O contexto escolar é um microssocial e político à medida que nele convivem as diversas ideias, opiniões, pontos de vista e acordos, próprios das sociedades democráticas. Um contexto no qual a diversidade de experiências e de culturas se confrontam em um diálogo de aprendizagens buscando a equidade na diferença entre cada sujeito. Não se trata de estabelecer a hegemonia de um modo de pensar e agir mas de aprender a conviver com o desconforto ao se deparar com outros modos de ser, sempre pautados pela ética do respeito e da escuta, e encontrar as possibilidades do diálogo. É só na escola que as crianças têm a aprendizagem social, mediada por um adulto educador.

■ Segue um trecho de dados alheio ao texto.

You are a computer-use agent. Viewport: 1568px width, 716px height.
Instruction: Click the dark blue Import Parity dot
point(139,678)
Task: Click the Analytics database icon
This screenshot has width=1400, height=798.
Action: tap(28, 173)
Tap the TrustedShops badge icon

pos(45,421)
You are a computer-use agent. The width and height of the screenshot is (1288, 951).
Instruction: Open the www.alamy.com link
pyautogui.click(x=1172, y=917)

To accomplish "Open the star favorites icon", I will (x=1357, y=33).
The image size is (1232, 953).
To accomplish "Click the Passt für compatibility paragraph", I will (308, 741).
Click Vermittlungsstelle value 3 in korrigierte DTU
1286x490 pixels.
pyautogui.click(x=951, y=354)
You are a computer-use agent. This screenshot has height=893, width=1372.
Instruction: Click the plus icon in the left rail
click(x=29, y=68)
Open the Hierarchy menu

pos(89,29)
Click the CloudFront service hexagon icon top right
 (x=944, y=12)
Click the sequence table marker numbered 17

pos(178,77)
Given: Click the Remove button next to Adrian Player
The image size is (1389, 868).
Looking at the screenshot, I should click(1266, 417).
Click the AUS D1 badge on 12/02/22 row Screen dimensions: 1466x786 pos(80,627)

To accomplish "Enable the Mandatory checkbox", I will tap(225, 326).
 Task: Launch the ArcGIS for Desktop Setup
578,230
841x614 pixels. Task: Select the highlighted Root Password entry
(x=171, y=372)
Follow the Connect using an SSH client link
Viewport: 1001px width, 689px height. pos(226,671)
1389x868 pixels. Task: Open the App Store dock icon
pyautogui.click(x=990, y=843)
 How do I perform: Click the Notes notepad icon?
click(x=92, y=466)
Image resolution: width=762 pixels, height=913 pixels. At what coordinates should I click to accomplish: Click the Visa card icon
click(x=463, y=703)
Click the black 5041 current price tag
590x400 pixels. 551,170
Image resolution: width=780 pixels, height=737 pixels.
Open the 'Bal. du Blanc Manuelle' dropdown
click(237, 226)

Na escola as crianças têm o reconhecimento do que é específico da infância – seu poder de imaginação, fantasia, maravilhamento – é na escola que as crianças aprendem a conviver respeitando as regras cotidianas, enfrentando desacordos, se expressando e sendo parte de um grupo, o que lhe confere o sentimento de pertencimento, fundamental para a nossa constituição humana.
Nesses tempos de distanciamento social, a escola chega na casa das crianças, mediadas pela cultura da tecnologia, para manter os vínculos, para alimentar as relações de convivência, para tecer os fios de contatos por meio de histórias, canções, jogos e da conversa em grupo.
Observe: quantas vezes as crianças verbalizam a saudade que sentem dos colegas? Nesses encontros virtuais as crianças querem mostrar suas casas, seus animais de estimação, seus brinquedos pois sente-se acolhida pelo grupo e se interessa também pelas histórias dos colegas. Dessa forma, fortalecem a teia de relações, mesmo distantes.
A escola é o lugar de aprender os conteúdos escolares, a escrita, a leitura, o cálculo, é também o lugar das descobertas, das indagações e da participação nas descobertas e perguntas dos colegas.
A escola é o lugar da vida que pulsa e que nos ajuda a crescer. É por essas razões que as crianças precisam ir à escola, por essas razões as crianças dizem: minha professora falou!